Ce vendredi 12 décembre 2025, les 27 pays de l’Union européenne ont pris une décision historique : les avoirs souverains de la Banque centrale russe, estimés à environ 210 milliards d’euros et principalement bloqués chez Euroclear en Belgique, sont désormais gelés indéfiniment.
Fini le renouvellement semestriel et les risques de veto hongrois ou slovaque : le message est clair et brutal. Ces fonds ne seront débloqués que lorsque la Russie aura cessé son agression et payé intégralement les réparations à l’Ukraine. Ursula von der Leyen, présidente de la Commission européenne, résume la rupture stratégique : « Nous allons rendre cette guerre économiquement insoutenable pour la Russie. » Antonio Costa, président du Conseil européen, et Kaja Kallas, haute représentante pour les affaires étrangères, renforcent cette position : tant que Moscou n’indemnisera pas Kiev, pas un euro ne retournera en Russie. Sur X (anciennement Twitter), Kallas écrit : « L’UE vient de décider de bloquer indéfiniment les actifs russes. Jusqu’à 210 milliards d’euros restent sur le sol européen, sauf si la Russie paie pleinement les réparations à l’Ukraine. »
Depuis 2024, les profits générés par ces actifs — entre 4 et 5 milliards d’euros par an — sont déjà redirigés vers l’Ukraine via un mécanisme de prêts à faible taux. La phase 2 est plus ambitieuse : utiliser ces actifs comme collatéral pour un méga-prêt de 165 milliards d’euros destiné à financer l’effort de guerre ukrainien, la reconstruction des infrastructures et le fonctionnement de l’État sur 2026-2027. Ce prêt à taux zéro ne serait remboursable que si la Russie paie les réparations, évitant ainsi une confiscation directe, du moins sur le papier.
La Belgique, qui héberge la majorité des fonds et craignait des poursuites judiciaires russes, a obtenu des garanties : en cas de condamnation, les coûts seront mutualisés au niveau européen. Cela lève un verrou majeur malgré les réticences initiales de pays comme l’Italie, la Bulgarie et Malte.
Dans les capitales européennes, la décision est saluée comme une victoire stratégique. Von der Leyen insiste sur l’objectif d’« accroître le coût de la guerre pour Poutine ». Kallas ajoute : « Il n’y a pas de retour en arrière tant que Moscou n’aura pas payé la facture. » Costa parle d’« une question de justice et de crédibilité européenne ».

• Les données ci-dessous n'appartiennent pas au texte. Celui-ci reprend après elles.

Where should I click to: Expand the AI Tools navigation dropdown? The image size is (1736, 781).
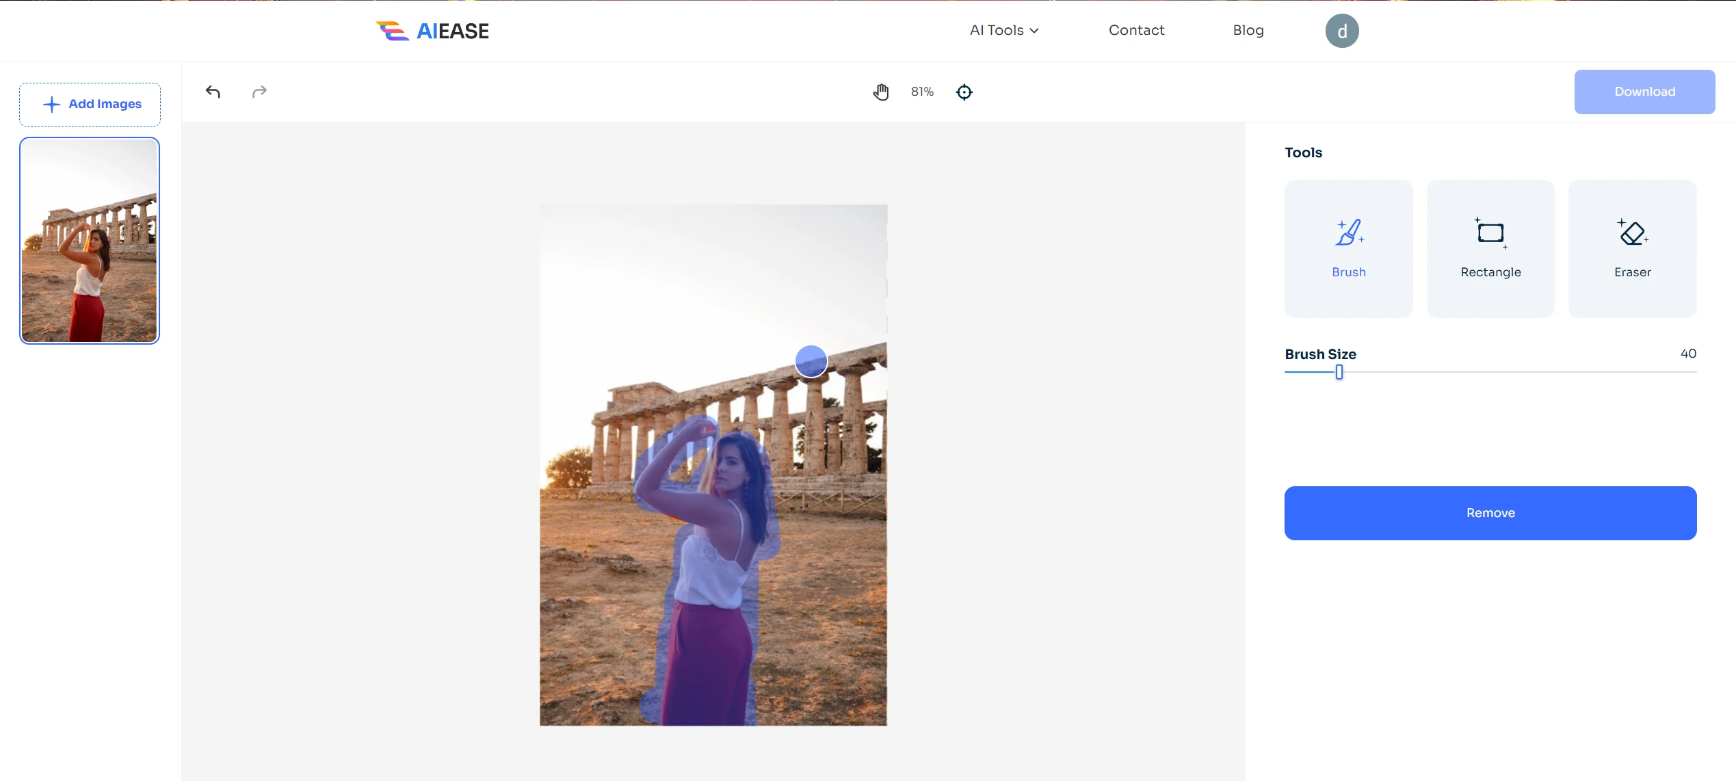(1003, 30)
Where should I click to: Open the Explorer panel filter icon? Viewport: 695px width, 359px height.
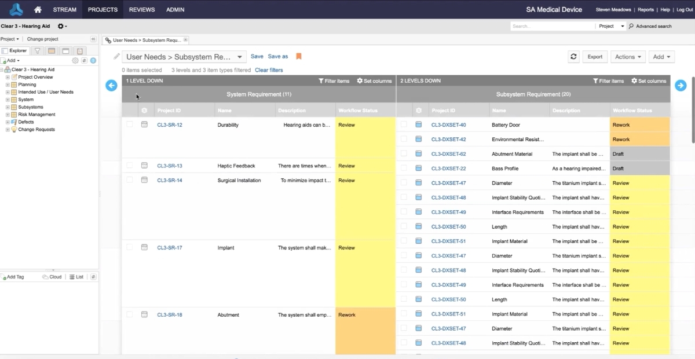tap(37, 51)
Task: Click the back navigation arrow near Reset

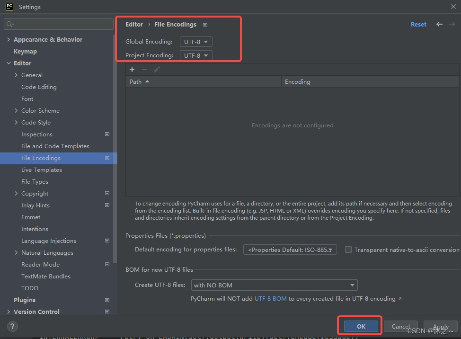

À Moscou, la réaction est immédiate et glaciale. La Banque centrale russe dénonce un « acte de piraterie financière » et une « expropriation illégale », lançant des poursuites contre Euroclear devant un tribunal moscovite. Kirill Dmitriev, proche de Poutine, avertit de « conséquences qu’ils ne peuvent même pas imaginer ». La Russie menace également de saisir des actifs occidentaux sur son sol, évalués à 280-300 milliards de dollars, incluant usines, filiales et biens immobiliers.
Viktor Orbán, seule voix dissonante majeure, fustige « la mort de l’État de droit européen » : « On ne confisque pas les réserves d’une banque centrale comme on vole un portefeuille dans le métro. Cette décision vise à prolonger une guerre perdue. »
Pour la première fois depuis 1945, un bloc démocratique neutralise sine die les réserves d’une puissance nucléaire, conditionnées à une capitulation politique et financière. Au-delà des sanctions classiques, l’UE dispose désormais d’une arme économique stratégique pour affaiblir durablement la Russie, même en cas de cessez-le-feu.
Mais ce levier financier, supérieur aux canons, pourrait créer un précédent réutilisable contre l’Europe elle-même. Le sommet du 18 décembre finalisera le prêt ; les prochains mois diront si cet outil sera décisif contre Moscou… ou le déclencheur d’une instabilité financière globale. Les compteurs de la guerre froide économique sont désormais dans le rouge.